Анатолий Федорович Кони
НИКОЛАЙ II
СТАТЬИ О ГОСУДАРСТВЕННЫХ ДЕЯТЕЛЯХ
(Воспоминание)
Перебирая впечатления, оставленные во мне павшим так бесславно Николаем II и, быть может, обреченным на гибель, и воспоминания о его деятельности как человека и царя, я не могу согласиться ни с одним из господствующих о нем мнений.
По одним - это неразвитый, воспитанный и укрепившийся в безволии человек, соединявший упрямство с привлекательностью в обращении: "un charmeur" [очарователь (фр.)]. По другим - коварный и лживый византиец, признающий только интересы своей семьи и их эгоистически оберегающий, человек недалекий по кругозору, неумный и необразованный.
Большая часть этих определений неверна.
Умно и даже трогательно написанный отказ от престола, почему-то адресованный начальнику штаба, и мои личные беседы с царем убеждают меня в том, что это человек несомненно умный, если только не считать высшим развитием ума разум как способность обнимать всю совокупность явлений и условий, а не развивать только свою мысль в одном исключительном направлении. Можно сказать, что из пяти стадий мыслительной способности человека: инстинкта, рассудка, ума, разума и гения, он обладал лишь средним и, быть может, бессознательно первым. Точно так же он не был ограничен и необразован. Я лично видел у него на письменном столе номер "Вестника Европы", заложенный посредине разрезкой, а в беседе он проявлял такой интерес к литературе, искусству и даже науке и знакомство с выдающимися в них явлениями, что встречи с ним, как с полковником Романовым, в повседневной жизни могли быть не лишены живого интереса. Если считать безусловное подчинение жене и пребывание под ее немецким башмаком семейным достоинством, то он им, конечно, обладал.

------

Постановка задачи 1:
Ответьте на вопросы по воспоминанию о Николае II.
(a) Кому, по словам автора, был адресован отказ от престола?
(b) Сколько стадий мыслительной способности человека перечисляет автор?
(c) Номер какого издания автор видел на письменном столе царя?
Постановка задачи 2:
Извлеките из воспоминания о Николае II отрывок между «Перебирая впечатления, оставленные» и «этих определений неверна.» включительно.
Постановка задачи 3:
На каком основании автор воспоминания о Николае II утверждает, что царь не был ограничен и необразован? Ответьте в одном–трёх предложениях.
Приведённые далее строки никак не связаны с воспоминанием о Николае II.

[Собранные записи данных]
------

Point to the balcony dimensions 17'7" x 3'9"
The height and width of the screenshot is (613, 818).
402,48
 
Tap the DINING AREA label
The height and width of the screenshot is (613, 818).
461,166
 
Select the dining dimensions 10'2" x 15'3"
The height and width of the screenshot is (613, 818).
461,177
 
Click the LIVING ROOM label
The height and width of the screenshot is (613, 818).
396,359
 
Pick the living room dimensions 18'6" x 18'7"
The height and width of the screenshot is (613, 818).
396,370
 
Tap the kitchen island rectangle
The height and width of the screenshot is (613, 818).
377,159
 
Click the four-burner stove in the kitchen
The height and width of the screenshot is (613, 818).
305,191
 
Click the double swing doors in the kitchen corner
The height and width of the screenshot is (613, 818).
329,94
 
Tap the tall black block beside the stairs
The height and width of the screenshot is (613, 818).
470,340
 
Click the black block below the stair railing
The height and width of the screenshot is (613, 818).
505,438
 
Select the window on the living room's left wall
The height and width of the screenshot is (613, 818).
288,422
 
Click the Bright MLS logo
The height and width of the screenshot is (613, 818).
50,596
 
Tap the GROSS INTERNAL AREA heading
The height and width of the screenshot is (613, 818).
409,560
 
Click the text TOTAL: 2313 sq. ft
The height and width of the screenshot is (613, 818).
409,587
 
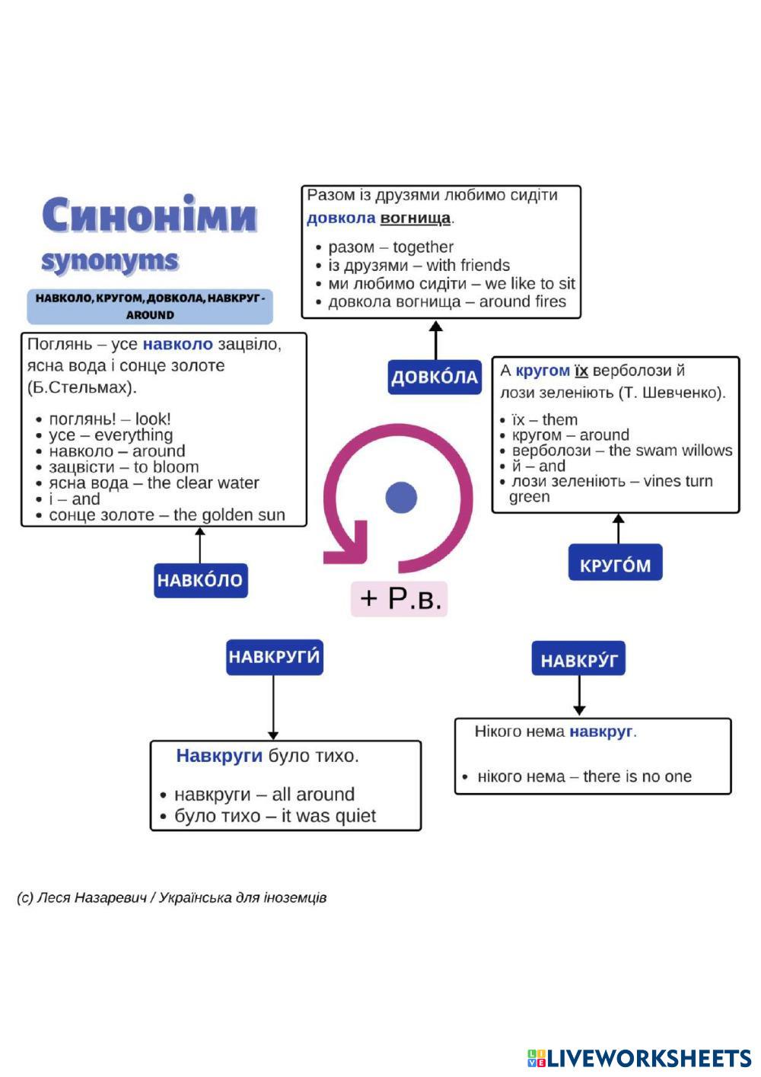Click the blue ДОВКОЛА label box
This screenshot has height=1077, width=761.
coord(435,377)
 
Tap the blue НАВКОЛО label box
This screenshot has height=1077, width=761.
coord(200,580)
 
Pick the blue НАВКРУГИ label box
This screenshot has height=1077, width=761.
coord(274,657)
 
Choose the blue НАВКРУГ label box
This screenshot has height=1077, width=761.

------

Полный ответ 1:
(a) Начальнику штаба.
(b) Пять: инстинкт, рассудок, ум, разум и гений.
(c) «Вестника Европы».

Полный ответ 2:
Перебирая впечатления, оставленные во мне павшим так бесславно Николаем II и, быть может, обреченным на гибель, и воспоминания о его деятельности как человека и царя, я не могу согласиться ни с одним из господствующих о нем мнений.
По одним - это неразвитый, воспитанный и укрепившийся в безволии человек, соединявший упрямство с привлекательностью в обращении: "un charmeur" [очарователь (фр.)]. По другим - коварный и лживый византиец, признающий только интересы своей семьи и их эгоистически оберегающий, человек недалекий по кругозору, неумный и необразованный.
Большая часть этих определений неверна.

Полный ответ 3:
Автор лично видел на письменном столе царя номер «Вестника Европы», заложенный посредине разрезкой. Кроме того, в беседе царь проявлял интерес к литературе, искусству и даже науке. Он также обнаруживал знакомство с выдающимися явлениями в этих областях.